# Exercise objective
An image-free, exact copy of the records below is required.

↓↓↓

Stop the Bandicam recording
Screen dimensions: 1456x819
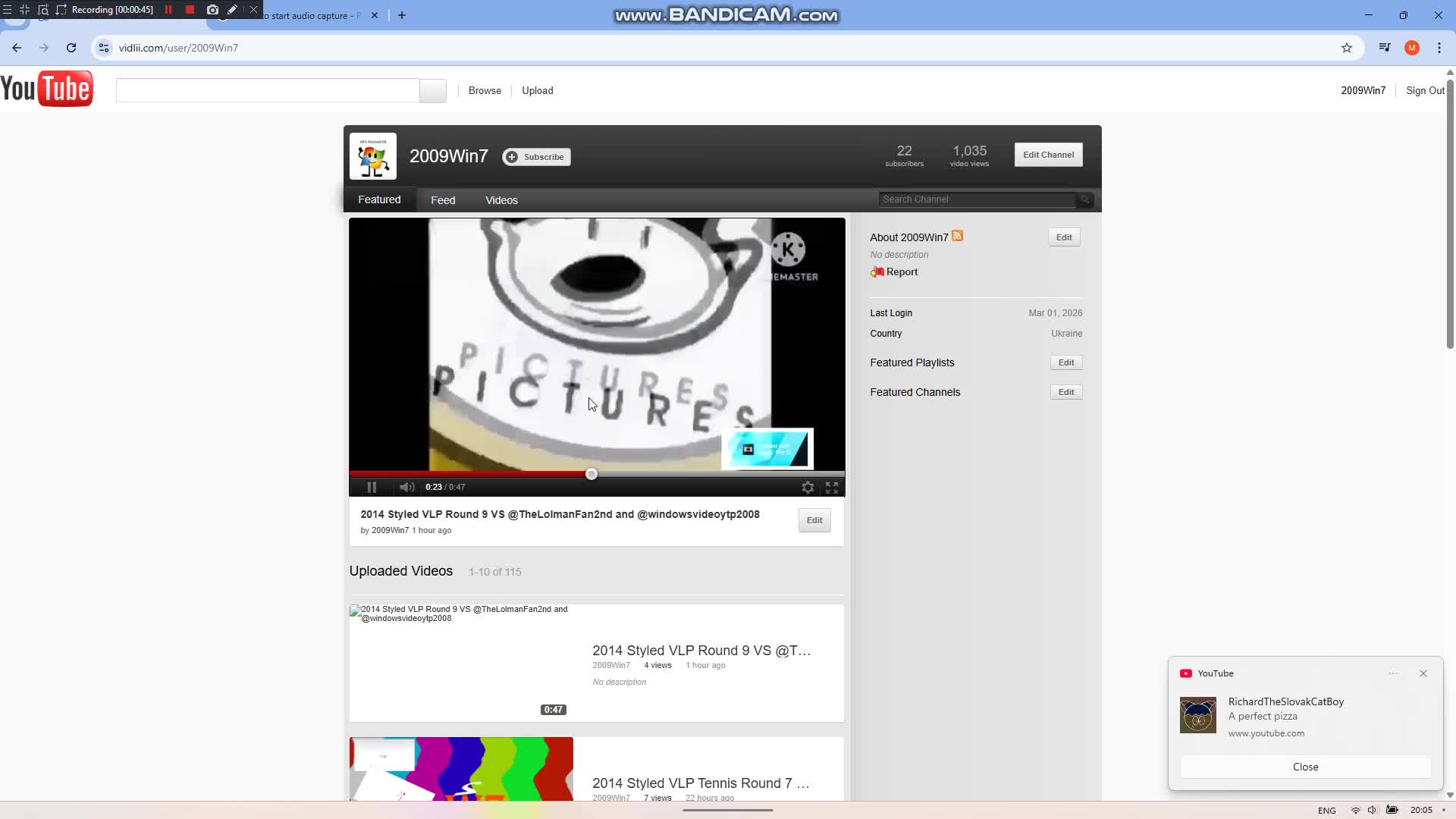190,10
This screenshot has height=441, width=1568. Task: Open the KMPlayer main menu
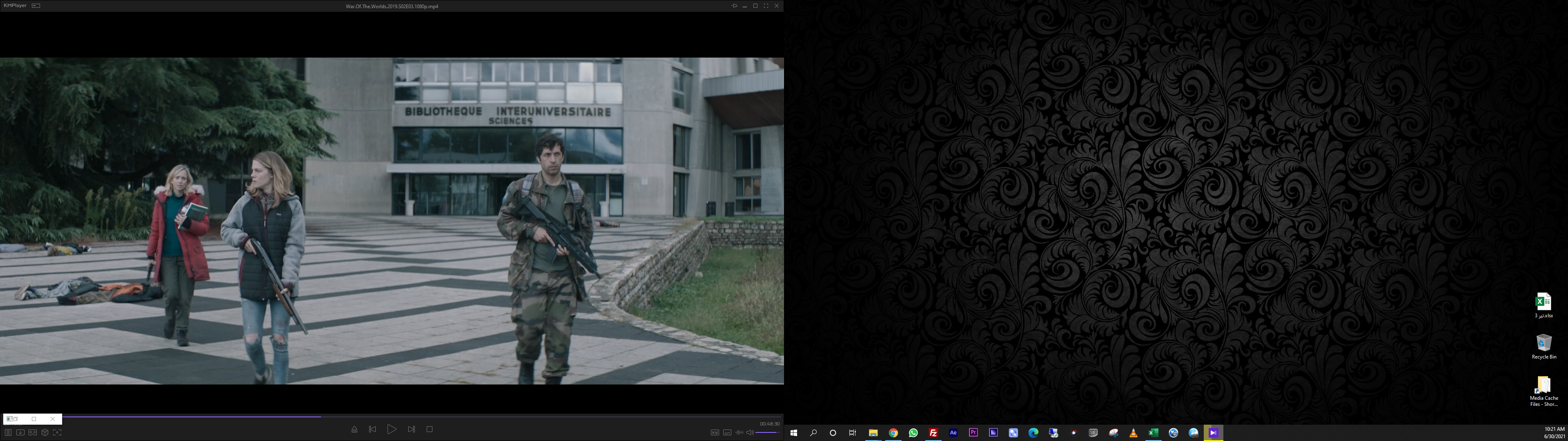pyautogui.click(x=15, y=5)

↑↑↑

# Response box
Stop the Bandicam recording
Screen dimensions: 1456x819
190,10
This screenshot has height=441, width=1568. Task: Open the KMPlayer main menu
pyautogui.click(x=15, y=5)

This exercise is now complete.